Tuesday, October 26, 2010

Strange and Beautiful

So all said and done apart from wonderful, delightful free meals throughout the week, the only actual physical, non perishable gift I got was from my sister in the form of lycra - and I can always use more lycra.

Anyway I probably, well definitely didn't help myself out by as usual answering the question 'what do you want for your birthday?' with no list of consumer durables to fill the void in my life.

Instead I answered 'I want to dance with a deaf girl.'

I wasn't trying to be funny or clever, I'm serious. It's an experience I want to have.

I want to do it because I think it would be strange and beautiful, think about it. We don't really understand why the brain enjoys music, and why furthermore when we hear music it reaches into the motor-functions of our brain and makes us want to move in sync with it.

Cut the hearing off, and what is dance - completely strange, the phenomena observed without music of somebody suddenly changing their motions for no apparant reason whatsoever. Don't think its strange watch this with your sound turned off:


with sound it all makes sense, without it it seems perverse.

But apparantly and here I reveal how little I have to do with the deaf or blind communities - blind people innately make hand gestures. Thus on some innate level people that have never heard music I suspect, understand it, enjoy it etc.
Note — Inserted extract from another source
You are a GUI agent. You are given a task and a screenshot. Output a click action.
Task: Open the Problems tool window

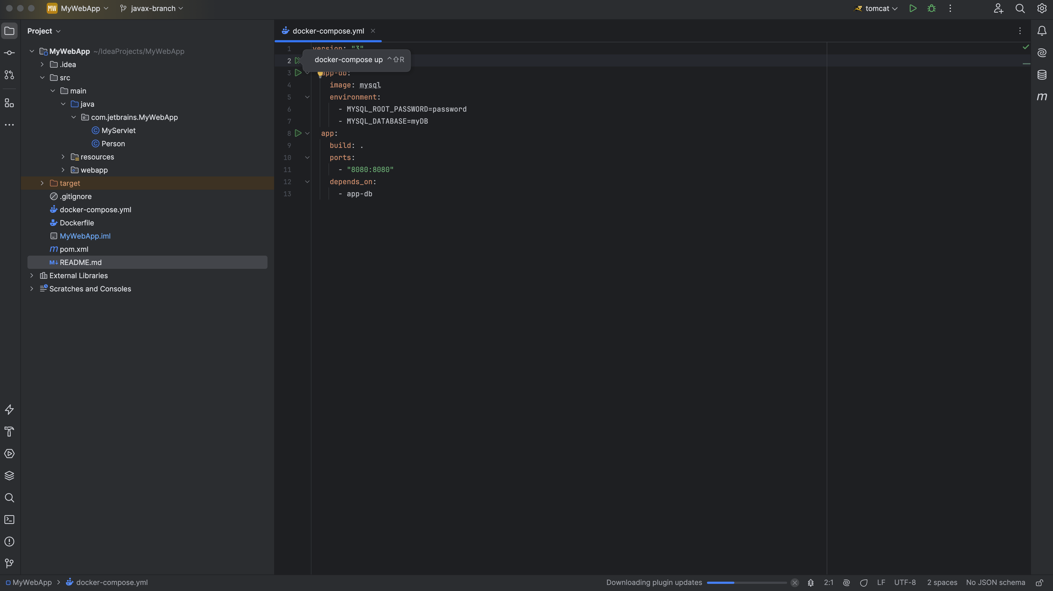9,542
So I would like to guide somebody through the dance, through the motions of the music and see if they enjoy it (all consensual of course) and can connect with the music. I'm sure, deaf people go dancing all the time with their friends and shit, I'm sure in this day and age deaf people can do most things.

I just think it would be strange and beautiful, and thus I'd like to do it. One day.

Step one: learn how to say 'do you want to dance?' in Auslan.